Organizations are often reluctant to prepare ahead of time for legal contingencies like government investigations and litigation because that can tie up resources with no assurance they will be used, but by preparing for the unexpected general counsel can help keep costs down, Melissa Cohen of legal consulting firm Protiviti says.
“I always advise against waiting to see what happens,” Cohen, a managing director at the firm, said in a Corporate Counsel Business Journal webcast. “It’s more expensive, high stress and more reactive when you wait to put steps into motion.”
Driving up costs is the explosion of data that organizations generate, making compliance with a subpoena or responding to discovery expensive if legal teams don't know ahead of time where data is kept, who owns it and whether people know what needs to be saved, what doesn’t and what is protected by privilege.
“When you have a plan and designated response team, you know what to do when an allegation arises,” said Cohen. “You don’t have to figure it out on the fly.
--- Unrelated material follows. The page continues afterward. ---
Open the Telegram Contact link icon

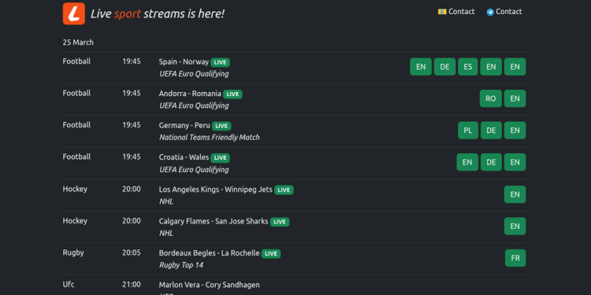[490, 12]
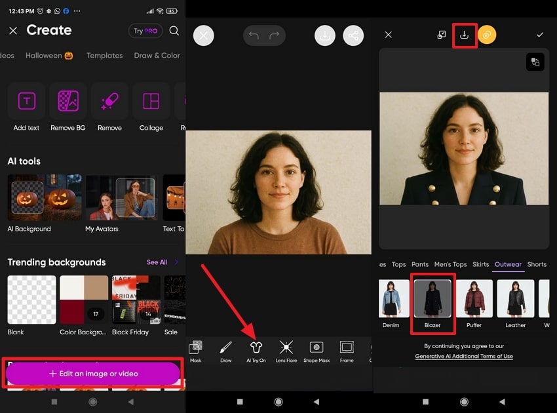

You’re moving toward a reduced-cost scenario because you’re not having to build out how to do it while executing on it at the same time.”
Risk landscape
It’s not unrealistic to have some idea what the regulatory and litigation landscape is looking like ahead of time, said Laura O’Rourke, managing counsel for business litigation at Toyota.
It’s the responsibility of general counsel to have a reasonable grasp of what might be coming down the pike by knowing the compliance and litigation trends sweeping their industry, she said.
“Anything can result in litigation nowadays,” she said, “but if you follow the regulatory and litigation trends and not just react but anticipate, you can effectively plan.”
A good example is the way litigation over PFAs — “forever chemicals” — is sweeping across industries, said William Roppolo, a partner with Baker McKenzie.
Right now, litigation is hitting manufacturers, but counsel can expect users of the chemicals to be next in the line of sight of plaintiffs. “What’s the next stage of this litigation?” he said. “It’s good to have money set aside to defend that.”
General counsel with their ear to the ground can put together a response team that includes IT, internal audit, compliance and outside counsel, among others, and have a workflow ready for responding to document requests. They can also have staff trained so they don’t accidentally break privilege, delete key documents and so on.
“As soon as you see the yellow light, you can get in front of that with your business clients,” said O’Rourke. “’These are best practices here, guys: making sure you’re not putting things into chat and text that are going to kill us when the litigation hits and the discovery ensues.’ That can result in a much higher resolution cost than otherwise.”
Training before the subpoena and discovery requests arrive is crucial because that helps ensure people know what is and isn’t discoverable, regardless of whether they’re using company-owned or personal devices, and how to protect privilege.
“It’s important for businesses to understand when privilege attaches and when it doesn’t, and how forwarding emails with advice that otherwise would have been privileged destroys the privilege,” O’Rourke said.
Internal risks
Keeping your ear to the ground isn’t just about scanning for external threats like a changing regulatory environment or a litigation trend; it’s also about looking internally in your own contracts, because they can be sources of risk as well, said O’Rourke.
“A lot of legal departments suffer from siloing contract lawyers from litigators and subject matter expertise,” she said.
The last thing you want is to learn of an unfavorable term in one of your contracts only when the counterparty is ready to sue. It’s better to have a process in place through which transaction lawyers get input from litigation lawyers to spot risky provisions before they’re agreed to.
“My transactional colleagues, to their credit, often will come to the litigators in our legal department and ask for our take on that provision our supplier is pushing us to accept,” said O’Rourke. “It’s really a best practice, or a tip, for in-house departments to make sure you’re running those things by … your litigators to look at how those things play out in the real world.”